UBG: Vulkan and hardware ray tracing

Exciting news! In an earlier post I described my conflict with doing stuff and having something to show for it. Well, it seems that I managed to get over it - at least partly. The past 1.5 months or so I've been rather busy learning Vulkan and hardware ray tracing, and have gotten rather far already!
Though this time I had a bit of help. Instead of doing everything from scratch, I decided to build upon the assets of a Finnish Game Jam 2015 game I was part of, WatDo. Btw, that year was a bit special. I didn't code a single line of (game) code, focusing solely on building the game tilemap with Tiled. Anyway - let's start by briefly talking about doing the new things, and then about the things themselves: learning Vulkan and RT, and also other engine-level stuff such as asset loading and abstractions.

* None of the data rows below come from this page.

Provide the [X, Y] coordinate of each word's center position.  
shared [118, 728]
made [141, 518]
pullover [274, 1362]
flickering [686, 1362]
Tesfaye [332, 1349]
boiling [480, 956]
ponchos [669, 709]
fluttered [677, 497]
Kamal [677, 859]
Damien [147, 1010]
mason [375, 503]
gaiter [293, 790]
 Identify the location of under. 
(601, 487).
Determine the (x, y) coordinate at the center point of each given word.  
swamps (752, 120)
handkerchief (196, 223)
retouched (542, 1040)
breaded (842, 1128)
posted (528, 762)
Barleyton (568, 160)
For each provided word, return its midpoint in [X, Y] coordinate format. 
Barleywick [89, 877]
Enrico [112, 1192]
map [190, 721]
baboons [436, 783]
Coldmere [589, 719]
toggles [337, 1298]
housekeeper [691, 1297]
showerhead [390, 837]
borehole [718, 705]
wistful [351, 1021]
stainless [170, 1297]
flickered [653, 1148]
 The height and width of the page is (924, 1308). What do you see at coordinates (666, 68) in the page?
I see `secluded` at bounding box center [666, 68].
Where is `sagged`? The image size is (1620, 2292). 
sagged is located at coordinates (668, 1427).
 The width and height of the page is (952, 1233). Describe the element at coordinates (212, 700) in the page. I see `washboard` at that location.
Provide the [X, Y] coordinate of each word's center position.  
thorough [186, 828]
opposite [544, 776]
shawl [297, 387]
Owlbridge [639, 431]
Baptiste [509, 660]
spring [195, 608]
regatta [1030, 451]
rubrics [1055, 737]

I got inspired (more on a later post?) to finally build my other long-time dream - a game with dynamic 2D soft shadows and diffuse global illumination. Considering everything, I thought that my best bet was to learn hardware ray tracing, which in turn meant learning Vulkan. I had zero knowledge on RT, but I had meant to learn Vulkan on many occasions, as that is a modern high-performance graphics API with many improvements compared to even most modern OpenGL. Especially in the area of multithreading, which is a major focus area on my new "engine" in USGE. I was still rather sceptical of RT, but decided to move on with learning Vulkan first, as that was the pre-requisite and would be very useful by just itself, too.

Learning Vulkan

As I knew very little, it was easy to just start working through a tutorial, and having the tutorial to speak for itself. And for the longest time there even wasn't anything that could have be shared, as it was all just initialization and more initialization. In the end it took me two weeks to complete the tutorial and have a multisampled and textured triangle on the screen.

Quite a pleasant surprise, actually. A long time ago when I initially stumbled upon Vulkan and that very same tutorial, I estimated that it would take at least a month or two to complete it! And now I finished it in just two weeks! I even managed to backport my code hot reloading system, and with the new explicit APIs of Vulkan (and my own GLFW windowing code), it was slightly easier to accomplish it than with USGE which used OpenGL and Silk.NET.Windowing. Of course the initial discovery work done on the topic was extremely important; I'm hoping to share some details on a VLOG post later. But no promises.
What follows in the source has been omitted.